Oncology Drugs


April 21, 2014

Most cancer patients enter survivorship with little direction from oncologists or primary care providers, according to a national survey.

Two-thirds of 1,130 oncologists said they always or almost always discuss survivorship with patients, but only a third told patients where to seek cancer-related or other care. Fewer than 5% of oncology respondents provided patients with a written plan for survivorship care.

Of 1,020 primary care providers surveyed, 12% reported regular discussions about recommendations for survivorship care or provider responsibility, as reported online in the Journal of Clinical Oncology.

“The nationally representative provider-reported data suggest that oncologists rarely reported consistently providing written survivorship care plans to survivors and that oncologists and primary care providers often failed to discuss survivorship care recommendations and delineation of provider responsibility for follow-up care with survivors,” Danielle Blanch-Hartigan, PhD, of the National Cancer Institute (NCI) in Bethesda, Md., and colleagues concluded.

“These data provide a useful benchmark to assess implementation of new mandates affecting the care of cancer survivors. The next step is to develop intervention studies to test the hypothesis that improved care coordination and enhanced physician survivorship training will increase the frequency of survivorship care discussions and downstream consequences.”

Improved cancer care has led to a growing population of cancer survivors, currently estimated at about 14 million Americans. Cancer survivors often have unique healthcare needs, including preventive care and ongoing management of chronic physical or psychosocial effects of treatment or comorbid conditions, the authors noted.

The Institute of Medicine has recommended that all cancer survivors receive a survivorship care plan after completing primary treatment. The recommended plan should include a written treatment summary and individualized follow-up plan from the patient’s oncologist.

The IOM report on survivorship further suggests discussions with cancer survivors about recommendations for care and delineation of responsibility for a patient’s ongoing care between oncology and primary care providers. Beginning next year, the American College of Surgeons Commission on Cancer will require a written survivorship care plan for every survivor after completion of primary treatment.

Despite the recommendations and presumed value of survivorship care plans, oncology providers have been slow to adopt the recommended practices. For example, a survey of 53 NCI cancer centers showed that fewer than half had implemented survivorship care plans for some or all patients.

Other studies have shown that most cancer survivors report not receiving a treatment summary, and more than 40% did not receive written follow-up instructions, the authors continued.

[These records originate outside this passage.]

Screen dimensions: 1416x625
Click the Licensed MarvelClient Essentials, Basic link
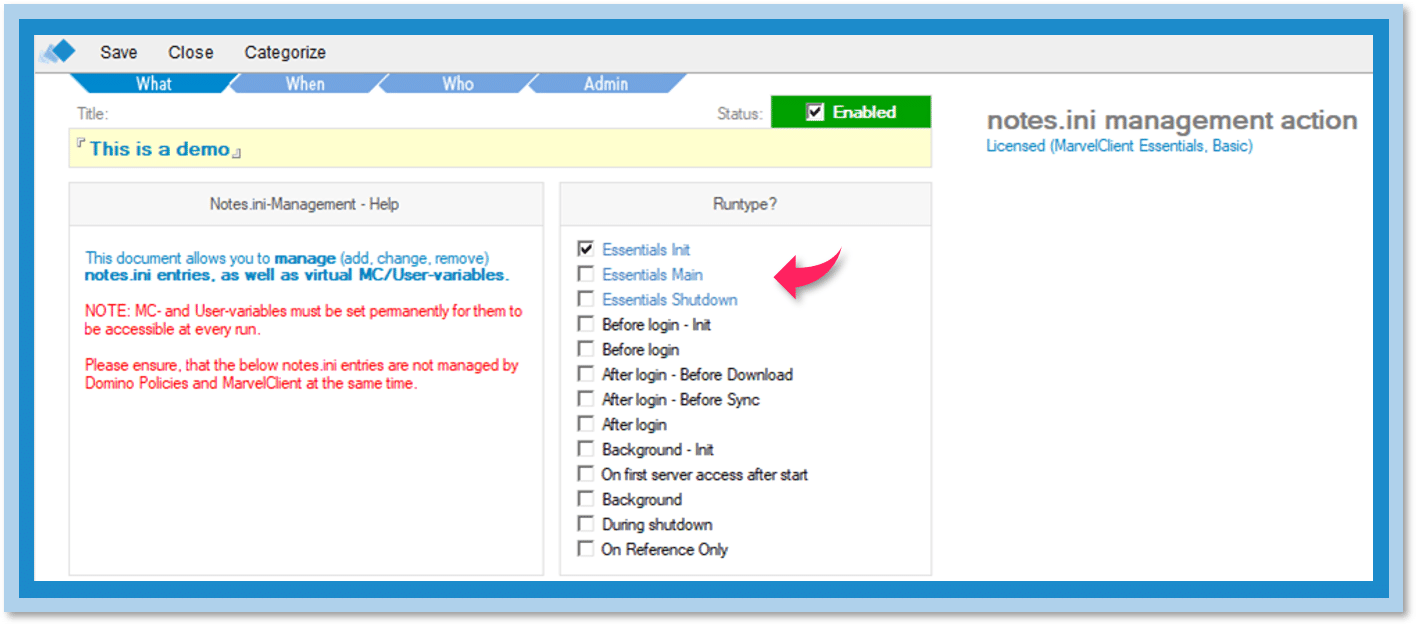click(x=1119, y=146)
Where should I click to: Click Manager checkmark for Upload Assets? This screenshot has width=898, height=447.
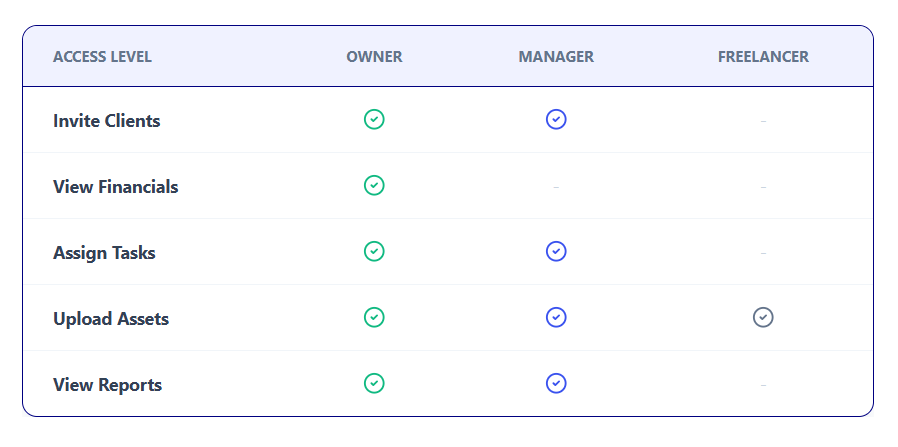[556, 318]
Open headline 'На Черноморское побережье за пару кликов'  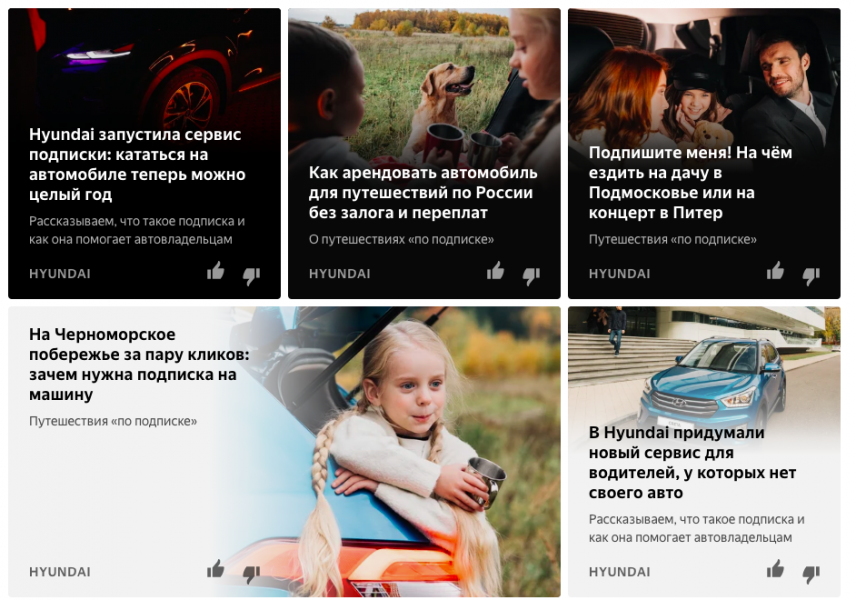[139, 364]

To obtain contemporary information about providers’ adherence to survivorship care recommendations, Blanch-Hartigan and colleagues analyzed data from the Survey of Physicians’ Attitudes Regarding the Care of Cancer Survivors (SPARCCS). Conducted in 2009, SPARCCS assimilated data provided by 1,130 oncologists and 1,072 primary care physicians about practices related to cancer survivorship care.

Investigators excluded responses from 51 primary care physicians who reported never having cared for a survivor of breast or colorectal cancer and from one who reported working outside of primary care.

The results showed that 64% of the oncologists reported always or almost always discussing survivorship care with patients after completion of primary cancer treatment. Half said they usually discussed which physician would provide follow-up for most of the patients’ cancer care, and 42.2% said they discussed which physician would take care of other medical issues.

The survey data showed that 31.7% of oncologists regularly discussed with cancer survivors recommendations for survivorship care and provider responsibility for cancer and other medical follow-up. Fewer than 10% of the oncologists routinely provided a written survivorship care plan, and 4.8% said they usually provided a written document and discussed survivorship recommendations and provider responsibility.

Among primary care providers, 21% routinely discussed recommendations for survivorship care; 34% said they always or almost always discussed which physician would provide follow-up for cancer; and 33% regularly discussed which physician will provide for other medical care. The investigators found that 12% of the providers routinely discussed all three items.

Analysis of factors associated with discussion of survivorship care and providing a written plan showed that oncologists were more likely to follow recommendations if they had received detailed training regarding late and long-term effects of cancer. Primary care providers were nine times more likely to follow recommendations when they received a treatment summary and follow-up care plan from patients’ oncologists.